Wednesday, February 8, 2012
First Impressions
November saw the publication of my short story First Impressions in the magazine Stupefying Stories. I've been asked about it by a few people, so here goes some navel-gazing about it.
There are spoilers, though, so if you haven't read it, don't read this blog post about it first. Go buy it! No, really.
First off, this is the first SF story I've ever written that has aliens in it. Yep, I don't do aliens, since people are strange enough. But the entire point behind this story is how aliens are treated by most SF: as surrogates for specific human cultural traits or viewpoints.
I've only read a few pieces that actual make aliens seem alien. Usually, I sort of nod my head, and say, "Yep, those are the samurai. Oh, those are Soviet." or whatever. So many writers crib human cultures its almost hard to remember that it can be any other way. Most attempts to get inside an alien's head reverts to merely examining in painful detail human foibles. Star Trek has this approach down to a science. And most attempts to avoid these pitfalls create painfully awkward and self-conscious writing.

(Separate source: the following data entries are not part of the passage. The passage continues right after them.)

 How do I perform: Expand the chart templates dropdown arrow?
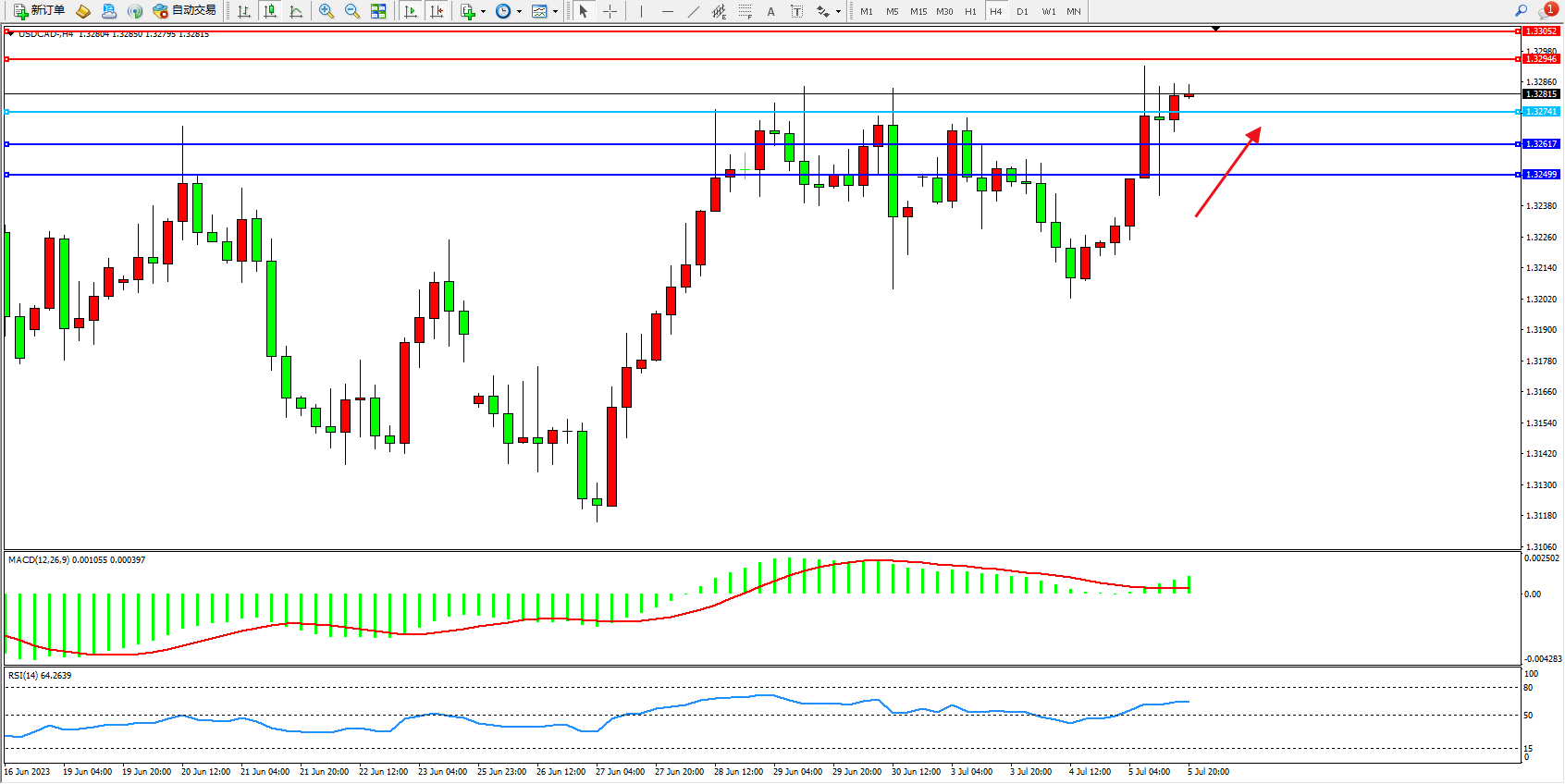pos(555,12)
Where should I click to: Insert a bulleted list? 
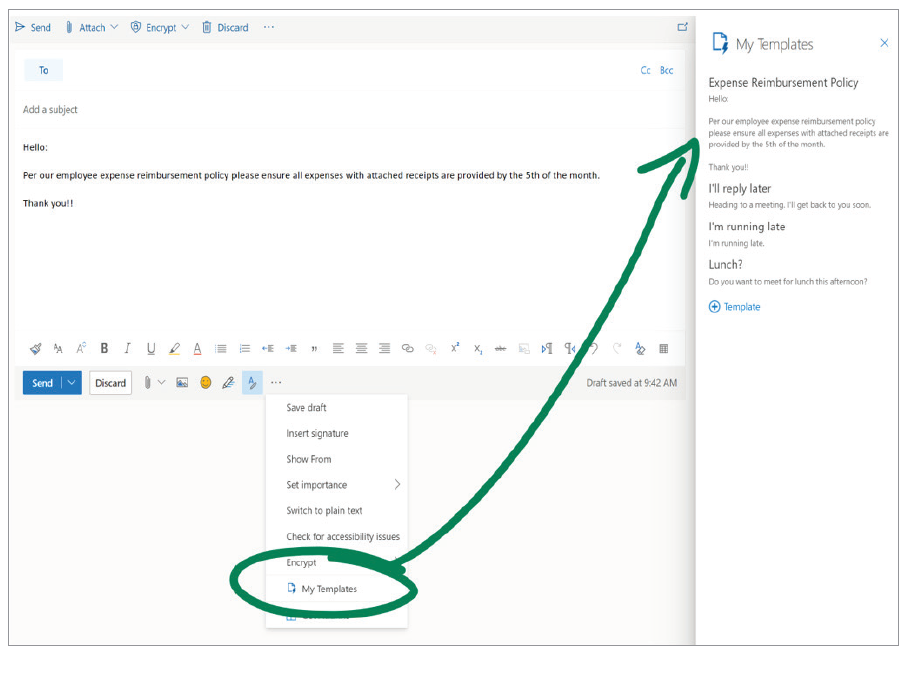tap(221, 349)
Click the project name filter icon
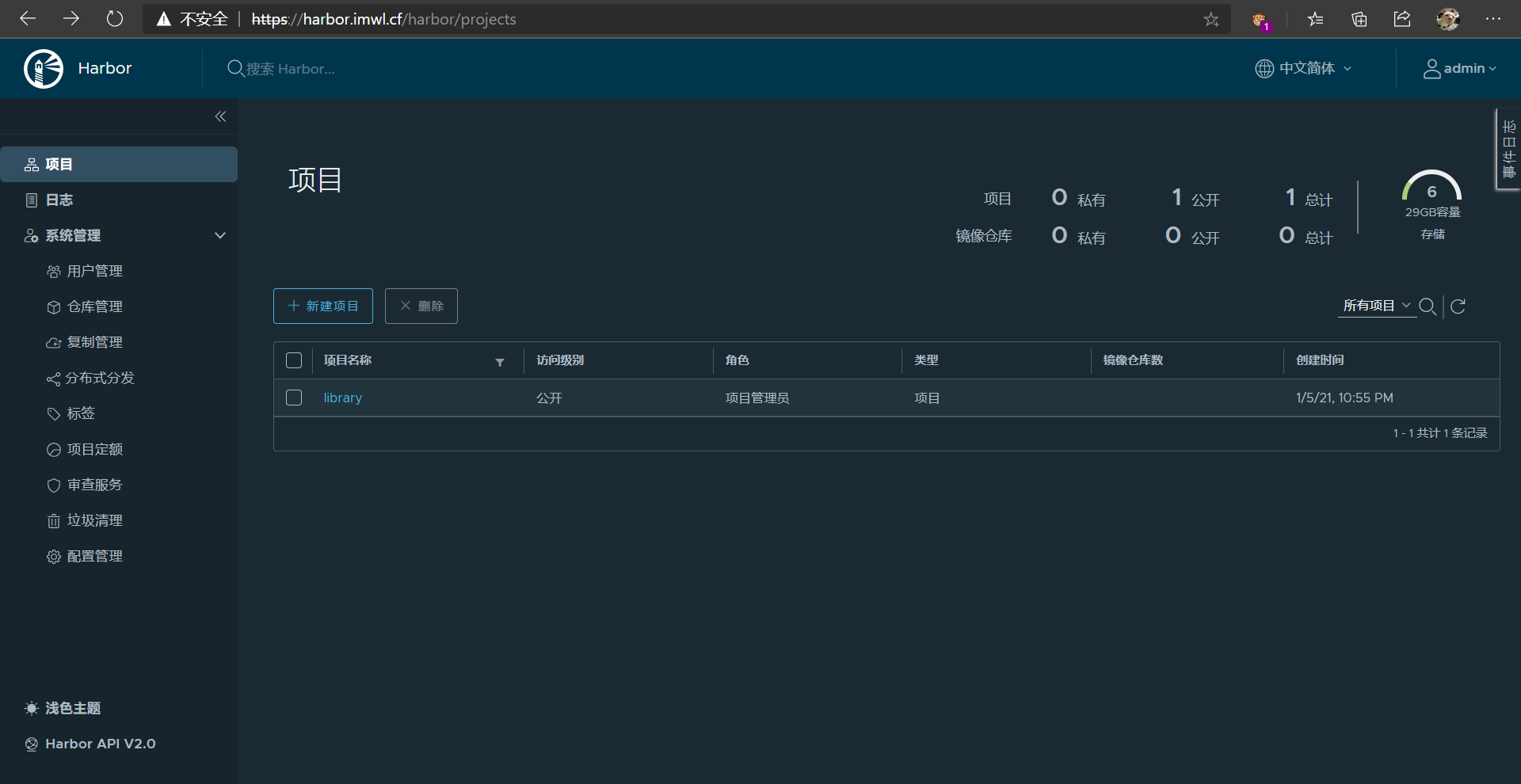Screen dimensions: 1521x784 [500, 362]
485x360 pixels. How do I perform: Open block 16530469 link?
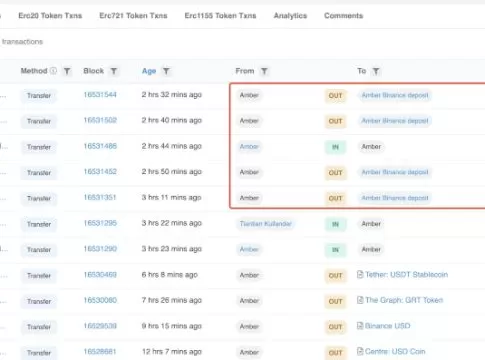point(100,275)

The core idea of First Impressions was to take these traits and run with them. The aliens in the story are completely human, mentally, with only superficial differences. They look like the classic grays, which was my unwritten signal that this was about our collective cultural memes regarding aliens, and not aliens themselves.
The protagonist, Darrel, being primed to meet aliens, is basically taken for a ride by prankish children, who abuse him physically and mentally in a sort of light-hearted game to see who can outdo the other with outrageous acts and still stay in the alien persona they've adopted. The Eisenhower-era characterization of their mother is a nod to the Golden Age of SF, where Cold War sensibilities rule in the far future.
The final entrance of yet another alien, whose thought exactly mimic Darrel's just drive home the point: these aliens are just human minds in other bodies.